# Roadmaster



## Langsmer (Apr 1, 2008)

Hey guys, I have been trying to find some old literature or something on my bike. Its a "war era" Roadmaster 3 grill. I cant figure out the frame or tank. They seem to be different then others of the era. Both frame bars are more curved than other 3 grills I have been looking at. It looks like it has a hybrid frame between a 4 grill and 3 grill. I attached a few awful pictures of the tank (I'm at work) I will post better ones later. 










as apposed to


----------



## AntonyR (Apr 1, 2008)

The bike you're comparing yours to is a different frame style. The other bike is one of the two common Roadmaster frame types along with yours available during that era, not counting the base budget model. The b/w colored frame was more of a motobike inspired twin bar shape, with an obvious bend, while yours has it's bars folowing a long arc. I have a Roadmaster and a Western Flier both with your same frame shape. It takes the '3 gill' tank, but as far as your tank is concerned, It's the correct shape, but with the recessed design on the side, I don't know what model it belongs on. Your frame style was available from '39 until it was replaced by the Luxury Liner frame after the war. The most commonly known system of dating your frame style: With a straight bottom tube, '39-40. With a curved bottom tube: with drop stand ears, '41-2; without, postwar. (of course there will be those who cite exceptions to this, and that's fine. I'm talking about common knowlege taken from ads and catalogs from that era)


----------



## Langsmer (Apr 1, 2008)

Thanks! Do you have any pictures of your bikes? I think this one is getting fresh paint due to its awesome house paint job on it now.


----------



## 37fleetwood (Apr 1, 2008)

Hi, first let me say I love the Cleveland Welding bikes of this period. beautiful and graceful lines. next there were no wartime Cleveland Welding bikes. yours will be either prewar or post war depending on the year. I don't know how to date them, I'm more into Huffman stuff. keep us posted as you restore it. I'd love to see photos as you go.
Scott


----------



## old hotrod (Apr 2, 2008)

And if it is house paint, I recommend trying to remove the house paint first before further restoration. It is just possible that the original finish is still there and somewhat protected by the overcoat. Just an opinion.
This bike had been rattle canned 40 years ago and it took some work but I would hated to sandblast the original paint off.
http://www.flickr.com/photos/david-quickpic/1367092669/in/set-72157602356066779/
vs
http://www.flickr.com/photos/david-quickpic/1445186434/in/set-72157602356066779/
And now with a few more correct parts...
http://www.flickr.com/photos/david-quickpic/2382488853/in/set-72157602356066779/


----------



## Langsmer (Apr 2, 2008)

Sadly the original paint cant be saved. The paint applied had a bad reaction with the original paint. Where any white paint was originally, that paint is cracked and curdles, so even if you just scrape it with your fingernail large bits will fall off.

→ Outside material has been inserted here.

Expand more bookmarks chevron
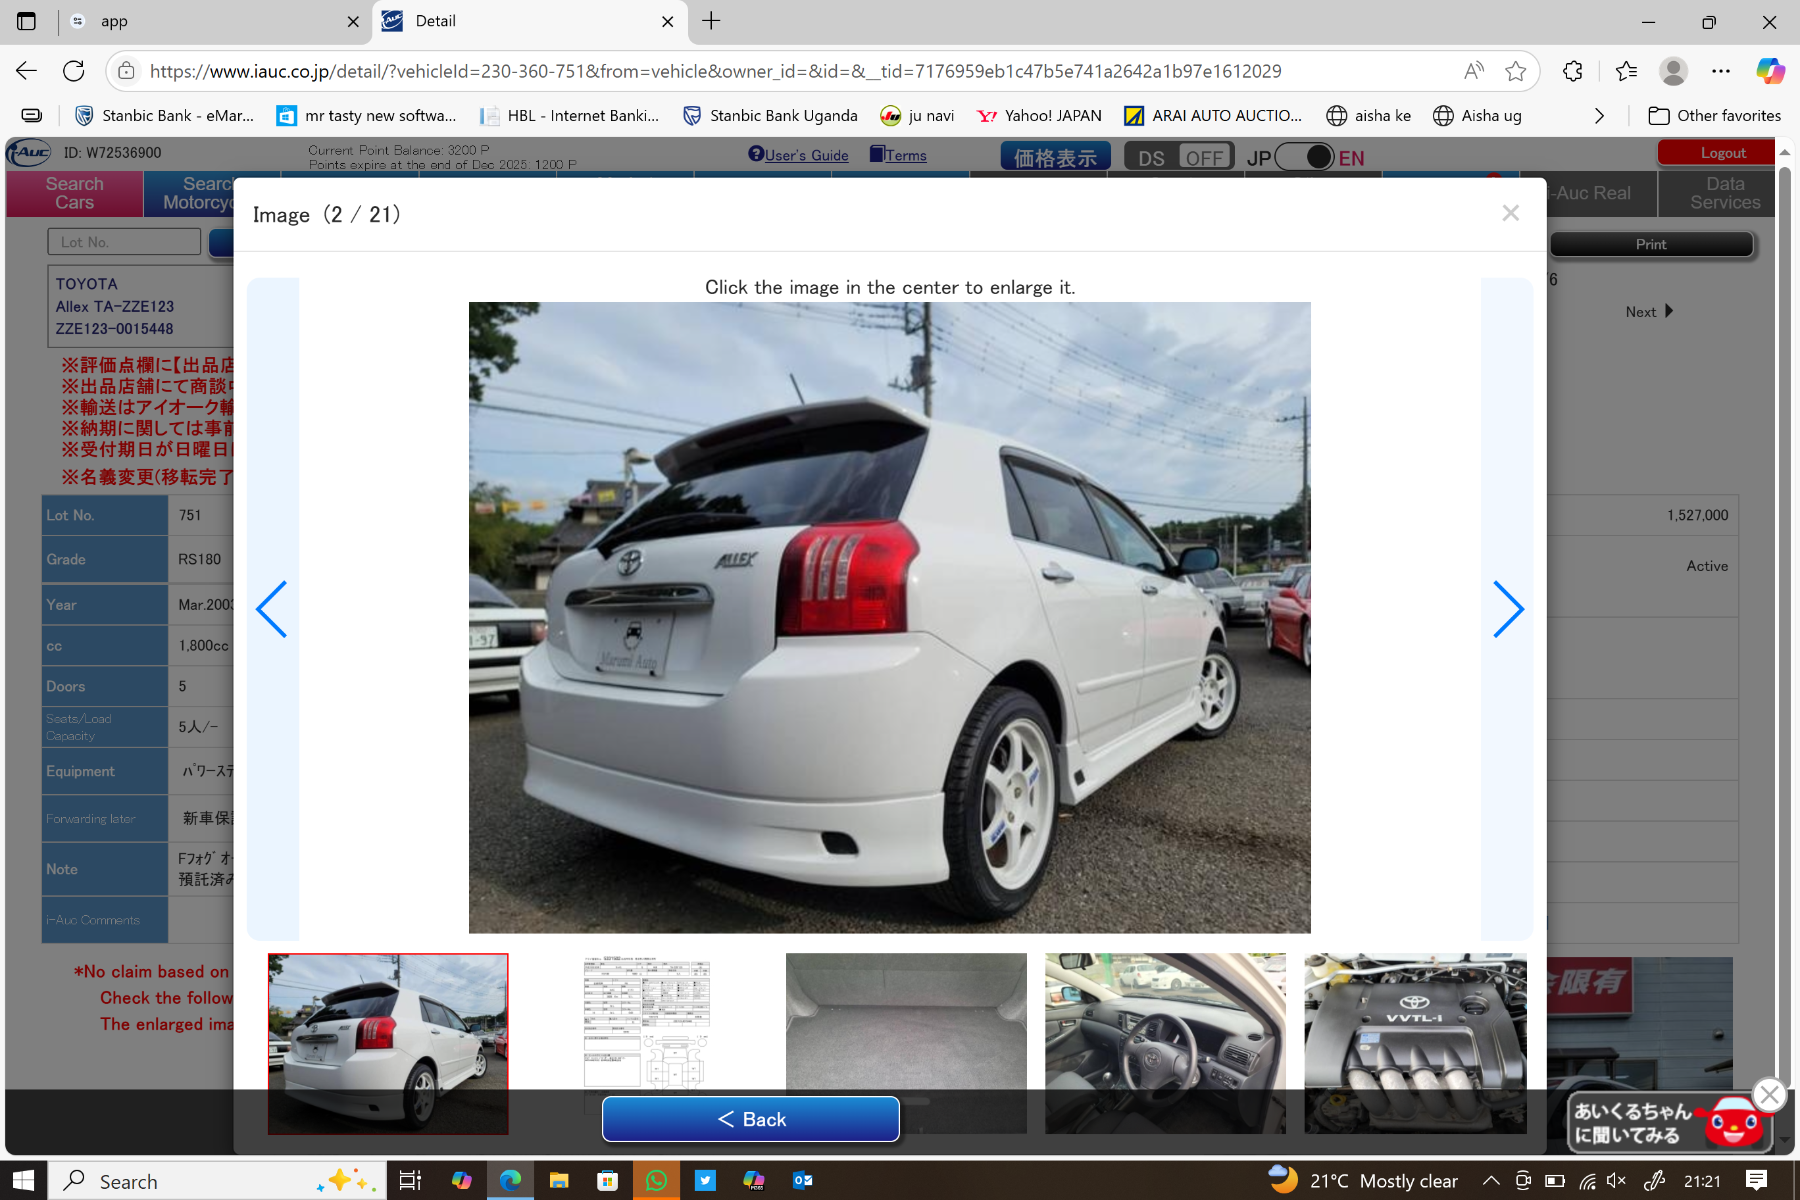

Does anybody have any pictures of one of these original paint, or any old catalogs?


----------



## AntonyR (Apr 2, 2008)

Here's my '41 Roadmaster, rust/cream paint scheme from a '39 catalog, along with my '42 WF I call Rommel's Rod. Both the same frame style as what you're working with.


----------



## AntonyR (Apr 2, 2008)

Langsmer said:


> Does anybody have any pictures of one of these original paint, or any old catalogs?



Here's the Roadmaster link on Daves Vintage page, and there's a copy of the '39 catalog that I got the paint scheme from. Also there is a page with color combos that's a big help.
http://www.nostalgic.net/roadmaster.htm


----------



## AntonyR (Apr 2, 2008)

37fleetwood said:


>




Of course there's nothing like a picture of Uncle Sam holding a tommy-gun to brighten your day...


----------



## Langsmer (Apr 3, 2008)

Nice bikes! That cataog should be pretty helpful, and in case anyone didn't see it in the classifieds, I am looking for one of these frames but pre war (with drop stand mounts)


----------



## AntonyR (Apr 3, 2008)

Langsmer said:


> I am looking for one of these frames but pre war (with drop stand mounts)

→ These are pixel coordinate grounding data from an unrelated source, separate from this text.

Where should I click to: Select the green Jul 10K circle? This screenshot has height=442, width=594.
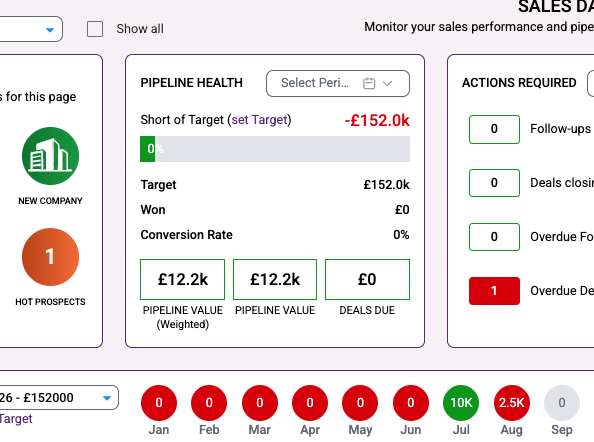pos(461,403)
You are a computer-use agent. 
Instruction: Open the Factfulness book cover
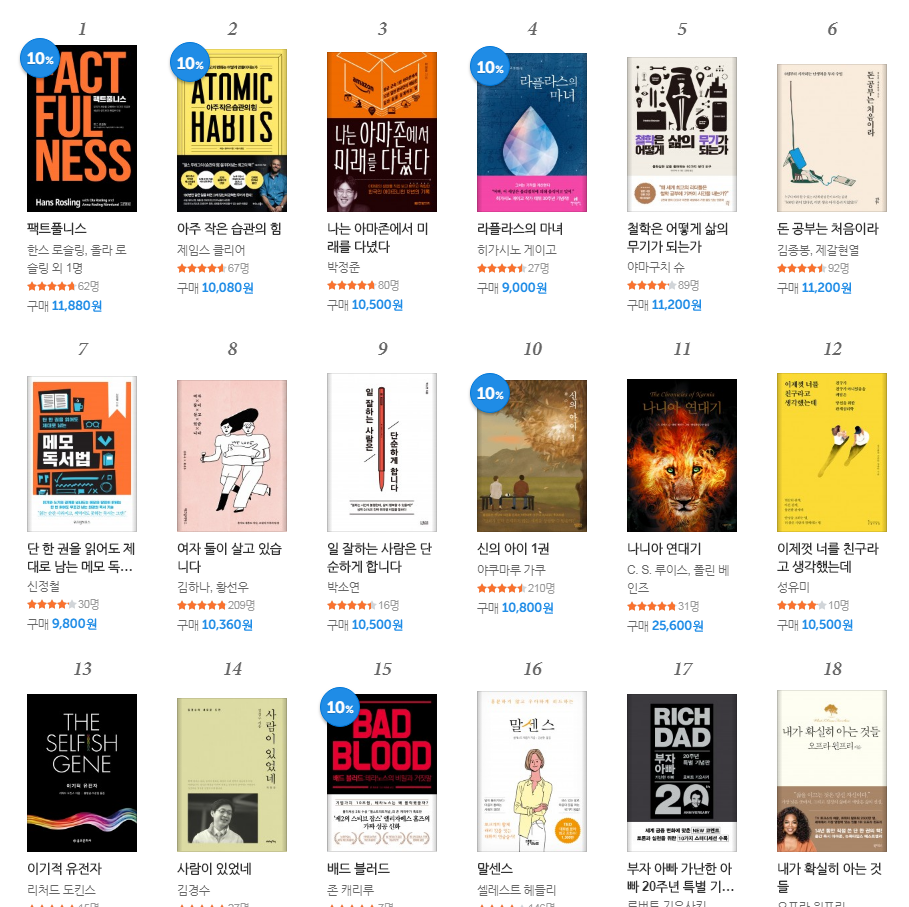click(x=82, y=128)
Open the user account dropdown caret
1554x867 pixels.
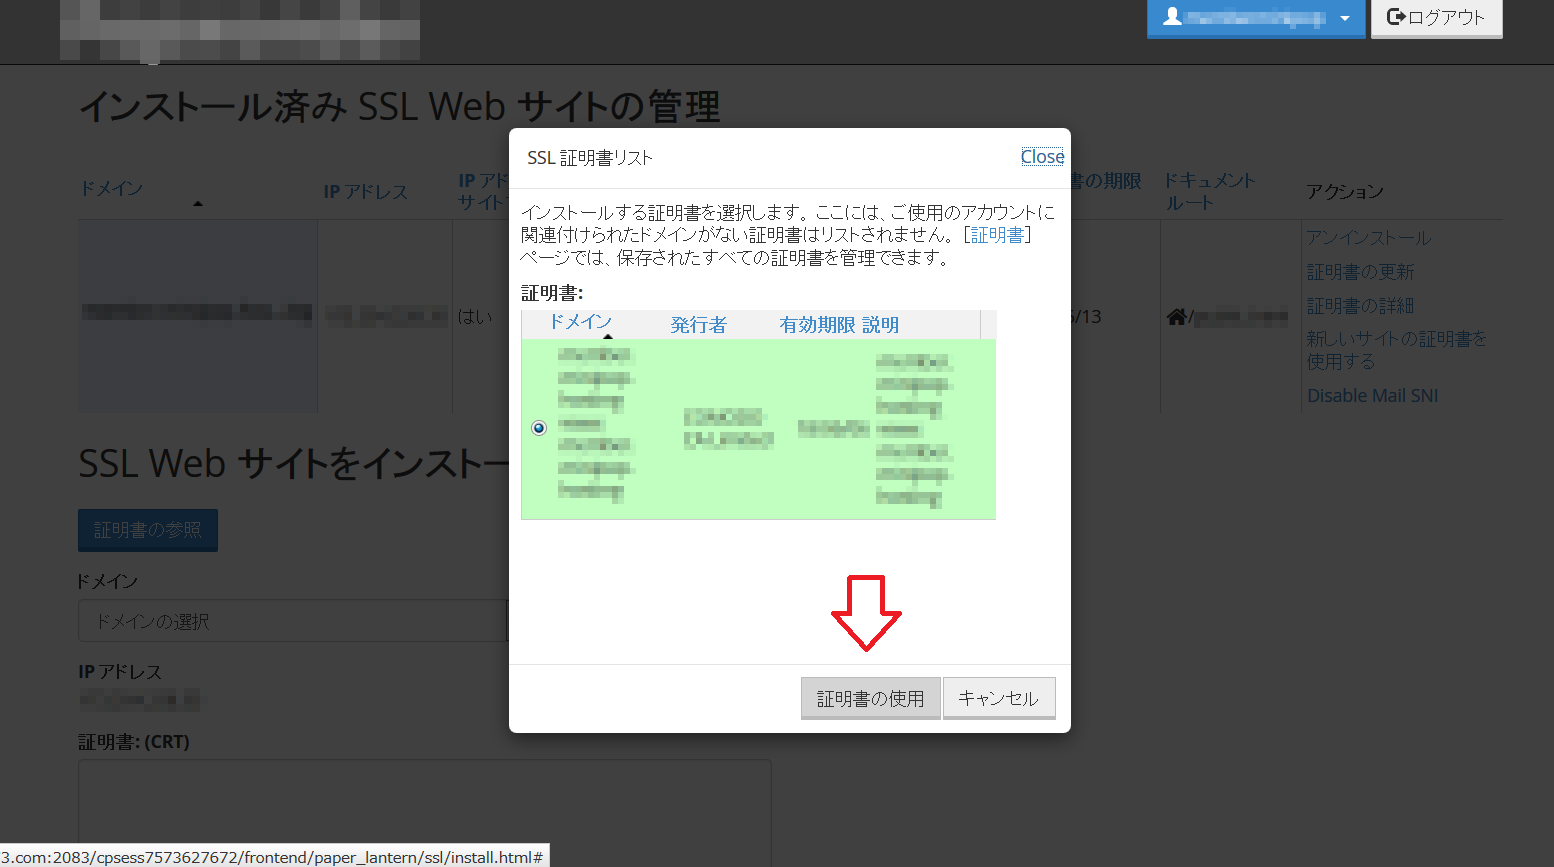coord(1345,18)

Of course, there are exceptions, like Rommels rod. Definitely prewar, but without the rear ears. This is him before work started, pretty much rusted solid with it's original hardware. (it took weeks of PB Blaster soaking to get it apart) Also included with the project not pictured were the blacked out hubs and pedals with original wooden blocks. (cool stuff you don't see that often)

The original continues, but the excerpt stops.